Tag Archive: brewing

The following post is an excerpt from a paper I wrote about training and advancement issues. This addresses how to create internal opportunity through job enrichment and communication.

Creating Opportunity

“To create more opportunities for employees to advance it would be possible to move laterally within the company, however, this presents issues of KSA (knowledge, skills, abilities) compatibility. The unique KSA’s of a brewery production worker do not easily translate into a job in the sales department, marketing department, or administration and employees may not be interested in these types of jobs. Also, employee motivation is a factor since brewers tend to be intrinsically motivated. According to Johnson, intrinsic motivation can be external in nature such as work-life balance or internal as in how an employee enjoys their job and associated tasks (2005). Some veteran brewer’s describe the reason brewers do their work as a passion, which may be because they can readily identify their part in creating the product since they experience the progression of beer produced from raw materials to the glass. So, with advancement opportunities for production workers often being limited, another method to obtain employee satisfaction may be met by implementing job enrichment.

Greenburg describes job enrichment as performing additional tasks, including tasks requiring increased knowledge, skills, and accountability (2010). Job enlargement was ruled out as a method due to it being deemed more of a short term fix since job enlargement focuses on completing more of the same tasks, which does not include increased responsibility (Greenburg, 2010). Special care would need to be taken in redesigning jobs to be enriching to ensure job tasks were aligned with company and departmental strategies, which can have the added benefit of enhancing employee performance (Garg and Rastogi, 2006). Also important to job enrichment is a channel for employees to provide feedback about job enrichment.

Thomas, Wells, & Willard discussed a program endorsed by British Petrol Exploration (BPX) utilizing upward feedback to promote communication between employees and managers, promote team work, and as an added benefit help managers enhance their management skills (1992). The first year of the upward feedback program at BPX was so successful that the company increased the amount of staff participation in the second year (Thomas, Wells, & Willard, 1992). So, this would be another instrument besides surveys to obtain valuable information from employees to monitor satisfaction levels concerning not only job enrichment, but other business related issues as well.

Some examples of how job enrichment for production workers could be achieved would be through the formation of teams or assignment of individuals to perform functions such as interviewing, safety, preventative maintenance system management, and production planning. These types of tasks would increase responsibility and potentially make the job more interesting. Also, production workers could take part in marketing activities where interaction with the public is needed and is generally well received and expected by customers of the brewing industry. “

Are you “Brewtrinsic”?

The following is an excerpt from a paper I wrote  titled “Changing Mechanistic Manufacturing”, which focuses on the culture metaphor inherent in many breweries.

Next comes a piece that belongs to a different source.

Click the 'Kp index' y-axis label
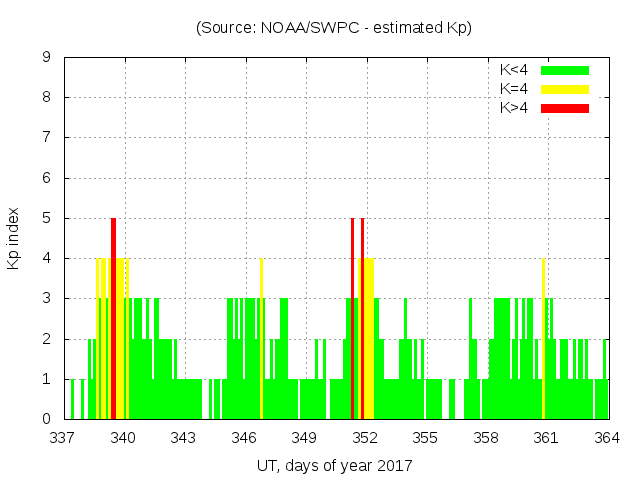 [13, 239]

Of particular interest is the intrinsic (motivated by the nature of the work) characteristic of brewery workers.

“The culture of the organization consists of a shared passion of employees for providing consumers with high quality full flavored beer. More specifically, the brewer’s passion for their work is such that their intrinsic needs tend to outweigh their extrinsic. For example, although compensation is relatively low upon entry into the brewing field, workers are motivated by the nature of the work and the prestige associated with working for a brewery. This is further verified by Fahrendorf who indicates that brewing provides a way to identify yourself with your work through the creation of a product from the beginning to the final product (n.d.). Brewers also tend to maintain strong social relationships with brewers within the organization and from other brewing companies.

Beer festivals are essentially marketing events that allow breweries to showcase a select amount of their products to the general public. Brewery workers also attend these events due to platonic relationships with other brewers, to evaluate products from other breweries and generally enjoy the festivities at festivals. This is not a required part of the job for each employee, however, many brewery employees still choose to attend. This demonstrates a unique cultural element and the author has coined the term “brewtrinisic” as a play-on-words to describe the intrinsic nature of brewers, which even tends to be a bit eccentric.”